One of the most well-known underground reservoirs is the Ogallala Aquifer beneath the Great Plains. It underlies nearly 175,000 square miles and supplies water to grow crops and feed livestock. All of us have benefited from it having consumed some kind of food that grew there with the sustenance of that water. Whereas the Ogallala might be the biggest in the US, the Alter do Chão beneath South America is the world’s largest and is over 2½ times larger. It is sometimes called the underground ocean.
Groundwater is often very pure and until mechanical well drillers tapped these buried reservoirs, they were a vast unseen and untouched resource. Early settlers never dreamed of the millions of gallons of water available to them below.

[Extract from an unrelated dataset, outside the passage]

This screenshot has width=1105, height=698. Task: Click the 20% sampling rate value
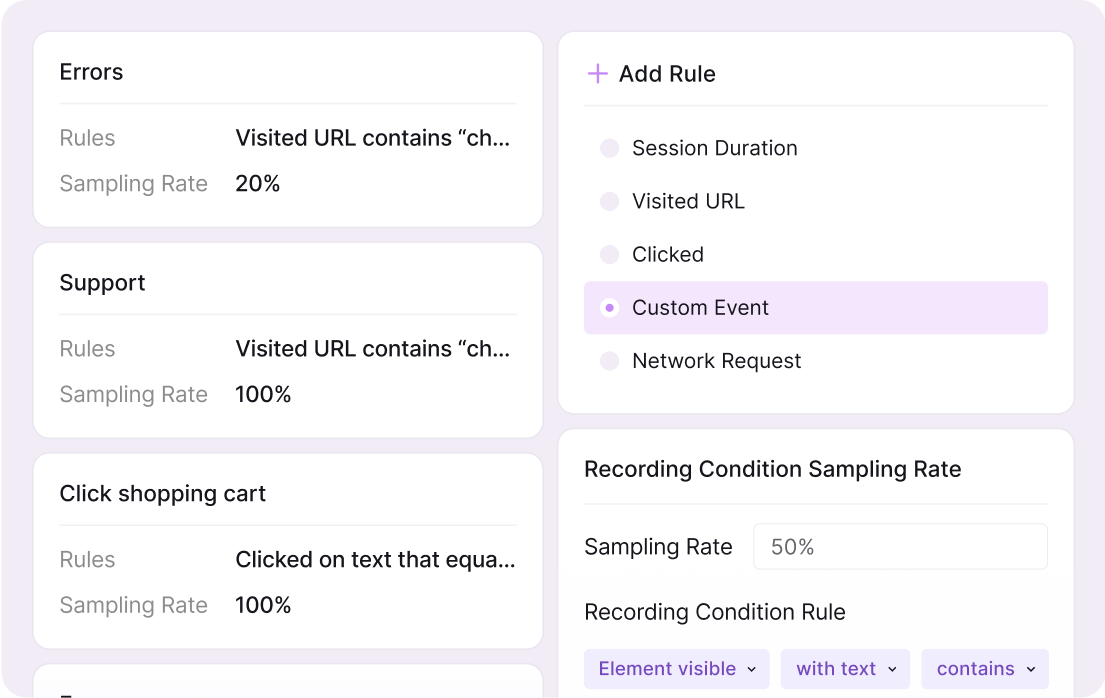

As more wells are drilled and more homes added to our municipal systems, we need to be constantly vigilant concerning our aquifers. They do have limits and can be depleted if overused. Water tables sometimes drop below well depths causing wells to “go dry.” Good stewardship of God’s creation is needed to ensure enough for all.
These vast underground reservoirs of water can also benefit us in another way. They can help us visualize God’s love. This incredible resource is even more abundant. Although invisible to our physical eyes, it is very real and readily accessible in all locations. We tap into God’s love through prayer rather than drilling but sometimes we must push through our own rocky doubts to reach the bountiful supply God desires to give us.

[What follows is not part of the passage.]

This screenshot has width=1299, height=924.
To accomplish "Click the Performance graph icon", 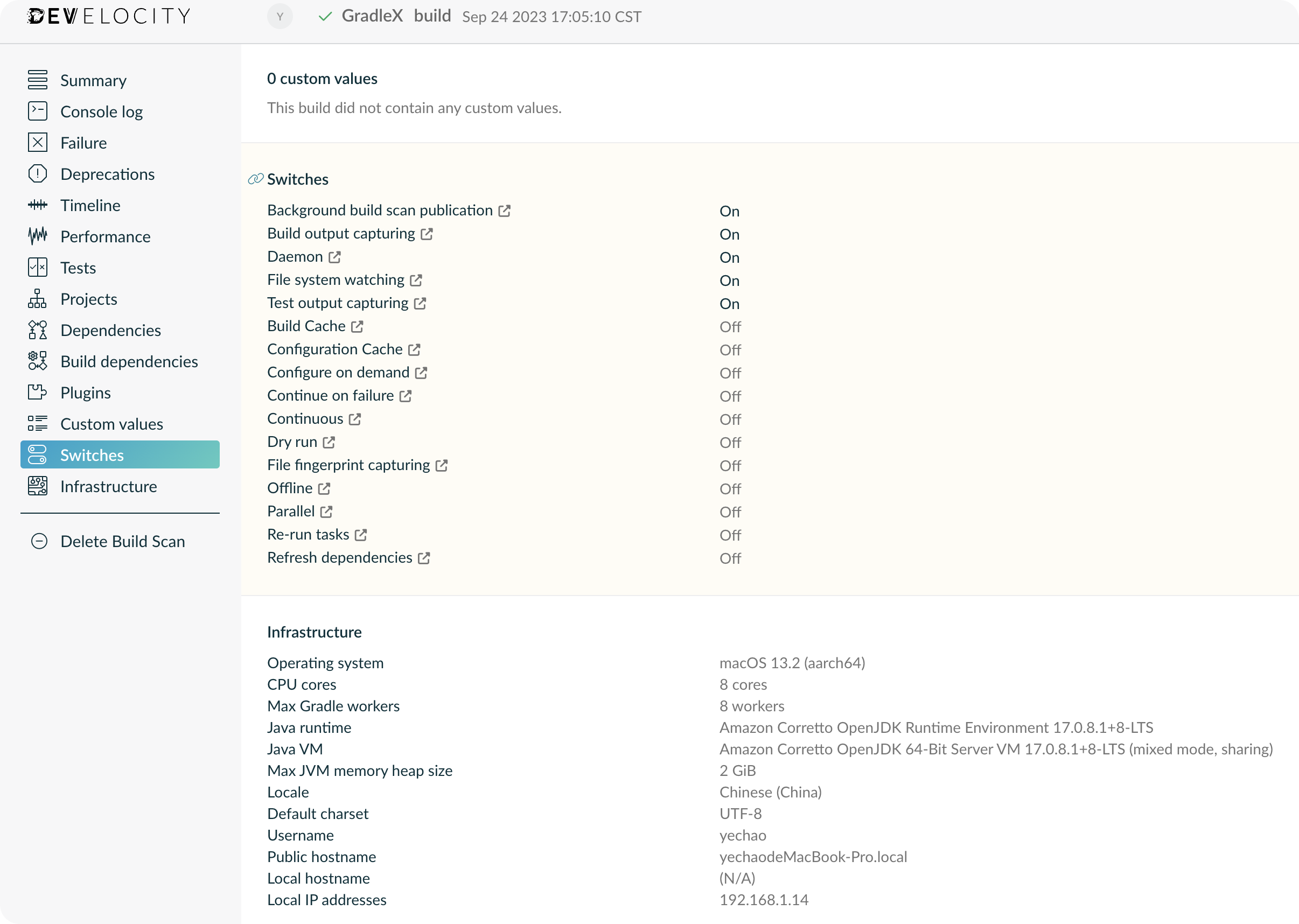I will pos(38,236).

As we begin to draw from His vast quantity, God’s love waters our souls enabling us to produce abundant harvests of blessings. Spiritual fruit such as joy, peace, patience, kindness, goodness, gentleness, faithfulness, and self-control begin to grow from our lives’ branches that benefit others as well as ourselves.
Most wonderful is when we allow His love to so permeate our lives that it intersects the surface and we become springs of His living water nourishing and refreshing all. And unlike groundwater, we never have to worry about exhausting God’s infinite supply. In fact, His love often becomes apparent through showers of blessings that recharge our souls daily.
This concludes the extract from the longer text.